SMALL FRUIT AND ORNAMENTAL GENETIC RESEARCH FOR THE MID-SOUTH
Location: Southern Horticultural Research
Title: Transcriptome sequencing of flowering dogwood (Cornus florida) for development of EST-SSRs
Submitted to: Acta Horticulture Proceedings
Publication Type: Proceedings
Publication Acceptance Date: July 1, 2012
Publication Date: N/A
Interpretive Summary: The genus Cornus is commonly known as dogwoods and contains 58 species of trees, shrubs and herbs. Flowering dogwood, or C. florida, is considered the most popular and economically significant member of the genus in the nursery and landscape industry, although other species, such as C. alternifolia, C. elliptica, C. kousa, C. mas, C. nuttallii, and C. sericea, are sold in small numbers in the United States. Flowering dogwood is one of the most common flowering deciduous ornamental trees in the eastern US and is valued for its pink, red or white bracts, brilliant red fall foliage and bright red fruit. Breeding for improved dogwood trees presents unique challenges, such as long juvenility periods, obligate or nearly obligate outcrossing, and limited histories or pedigrees regarding genetic improvement. However, recent advances in molecular technologies, including relatively inexpensive genome sequencing, construction of various nucleic acid libraries, mapping of markers, and a myriad of profiling techniques, make discovery and utilization of molecular markers for desirable traits possible in specialty crops such as ornamental plants. Here we examine the usefulness of molecular markers for breeding and genetics of Cornus species.

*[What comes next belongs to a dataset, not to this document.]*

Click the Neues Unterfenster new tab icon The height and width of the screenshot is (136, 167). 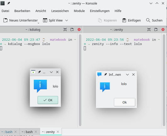point(6,20)
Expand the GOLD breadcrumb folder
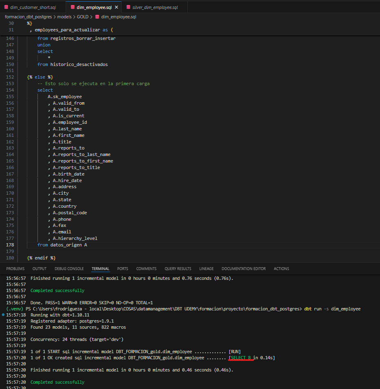Screen dimensions: 380x389 (x=83, y=17)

The production and sales of ornamental plants are a large component of the worldwide economy. Introduction of new and improved ornamentals commonly occur via selection, but plant breeders are continually striving to develop new plants with superior ornamental qualities via conventional breeding. Breeding woody ornamental trees presents unique challenges, such as long juvenility periods, obligate or nearly obligate outcrossing breeding systems, and limited histories or pedigrees regarding genetic improvement. However, recent advances in molecular technologies, including relatively inexpensive genome sequencing, construction of various nucleic acid libraries, mapping of markers, and a myriad of profiling techniques, make discovery and utilization of molecular markers for desirable traits possible in specialty crops such as ornamental plants. To obtain more information on the flowering dogwood genome, a single custom, normalized library for Roche/454 sequencing was prepared and sequenced for bract (‘Cherokee Brave’) and leaf (‘Appalachian Spring’ and ‘Cherokee Brave’) tissue. The 1,621,644 reads were assembled into 63,029 unique sequences, comprising 42,946 isotigs (26,627 isogroups) and 20,083 singletons. Also, 5,670 expressed sequence tags (EST) – simple sequence repeats (SSRs) were identified from the data set. To demonstrate the usefulness of this EST resource for marker development, primers were designed for 2,998 of the EST-SSRs of which 94 were tested for amplification of loci in ‘Appalachian Spring’, ‘Cherokee Brave’, and two F1 breeding lines. Seventy-five of the loci amplified and 29 were polymorphic, from which 9 of the most polymorphic loci were selected and tested using 22 individuals representing 5 dogwood species. The number of alleles detected ranged from 3 to 10 and observed heterozygosity was 0.05 to 0.67. Cross species transfer was higher in the big – bracted dogwood species (C. elliptica and C. kousa) than in the non – bracted species (C. alternifolia and C. sericea) and principal coordinate analysis differentiated all of the species. This work confirms the applicability of flowering dogwood EST-SSRs for the breeding and genetics of flowering dogwood and other Cornus species. We expect to optimize more EST-SSRs in order to accelerate breeding of flowering dogwood cultivars with improved disease resistance, heat or drought tolerance, and other aesthetically appealing ornamental traits.